Todas las dudas e interrogantes que se abrieron tras el doble asesinato de Capbreton han quedado aclarados tras la sesión parlamentaria del martes, en la que el Gobierno en pleno desapareció de la cámara para evitar enfrentarse, al menos presencialmente, con la moción del Partido Popular que perseguía poner fin a la negociación con la ETA encallaba en la mayoría del PSOE y sus socios. Esta es la dolorosa realidad. Ni el atentado de la T-4 en plena "tregua" ni las muertes de Centeno y Trapero han conseguido mover la inextinguible voluntad de Zapatero de entenderse con los terroristas.
Las cartas, por fin al descubierto para todos los jugadores, ponen a cada uno en su sitio. A los populares en el que han ocupado toda la legislatura oponiéndose con firmeza al chantaje etarra; a los socios del Ejecutivo en el de comparsas activas de una política errada y derrotista; y, finalmente, al Gobierno y su partido en el de principales valedores del peor modo de perpetuar un problema o, visto desde otro ángulo, del mejor modo de entregar en bandeja de plata la dignidad nacional a una banda de criminales.

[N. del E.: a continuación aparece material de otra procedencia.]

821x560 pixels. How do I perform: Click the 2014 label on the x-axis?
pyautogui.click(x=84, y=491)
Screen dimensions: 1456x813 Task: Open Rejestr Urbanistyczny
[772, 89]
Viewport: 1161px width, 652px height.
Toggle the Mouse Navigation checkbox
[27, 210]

Lo que Ignacio Astarloa defendió en el Parlamento no era dar un excéntrico giro a la política antiterrorista, sino devolverla a su cauce natural, el de la Ley y la determinación inquebrantable de derrotar a la ETA para siempre. El Gobierno quiere, en definitiva, seguir negociando con la banda con el único condicionante de que ésta muestre algunas señales. Señales cuya naturaleza es, por lo demás, desconocida. Y no sólo eso: a pesar del ruido que Conde Pumpido ha armado en las dos últimas semanas, ni Zapatero ni ninguno de los que le acompañan en su singladura por el poder desea ver a ANV-PCTV fuera de la Ley. Lo cual viene a demostrar que las presuntas gestiones del Fiscal General del Estado no eran más que simple teatro con el que salvar la cara los días posteriores al atentado.

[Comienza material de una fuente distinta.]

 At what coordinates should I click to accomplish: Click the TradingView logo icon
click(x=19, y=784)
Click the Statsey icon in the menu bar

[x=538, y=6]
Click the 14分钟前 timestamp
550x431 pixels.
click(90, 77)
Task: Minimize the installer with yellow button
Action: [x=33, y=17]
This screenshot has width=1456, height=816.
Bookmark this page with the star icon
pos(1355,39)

A poco menos de tres meses del final de la legislatura ha quedado meridianamente claro cuál era el punto fundamental e irrenunciable del programa Zapatero. Pero no del electoral, ese que estaba a la vista de todos durante la campaña de 2004, sino de un programa secreto que sólo se desveló trascurridos varios meses desde su llegada a Moncloa. Zapatero ocultó concienzudamente a su propio electorado cuáles eran sus verdaderas intenciones y cuál sería su empeño primordial si salía elegido presidente del Gobierno. Traicionados sus votantes tras una campaña mediática mareante, que incluía, cómo no, la inmisericorde laminación de los que se oponían a sus designios, Zapatero se concentró en culminar un plan fantasioso e inmoral que le ha terminado saliendo rana.
La ETA no quiere negociar, no quiere más diálogo que el impuesto por la fuerza de las armas, y ahí están los cuatro muertos del último año como prueba indeleble. Pero Zapatero no ceja, sigue en su empeño de rematar un proceso condenado al fracaso en el que, a modo de rehenes, nos ha embarcado a todos los españoles. Porque, a fin de cuentas, si él negocia, negociamos todos.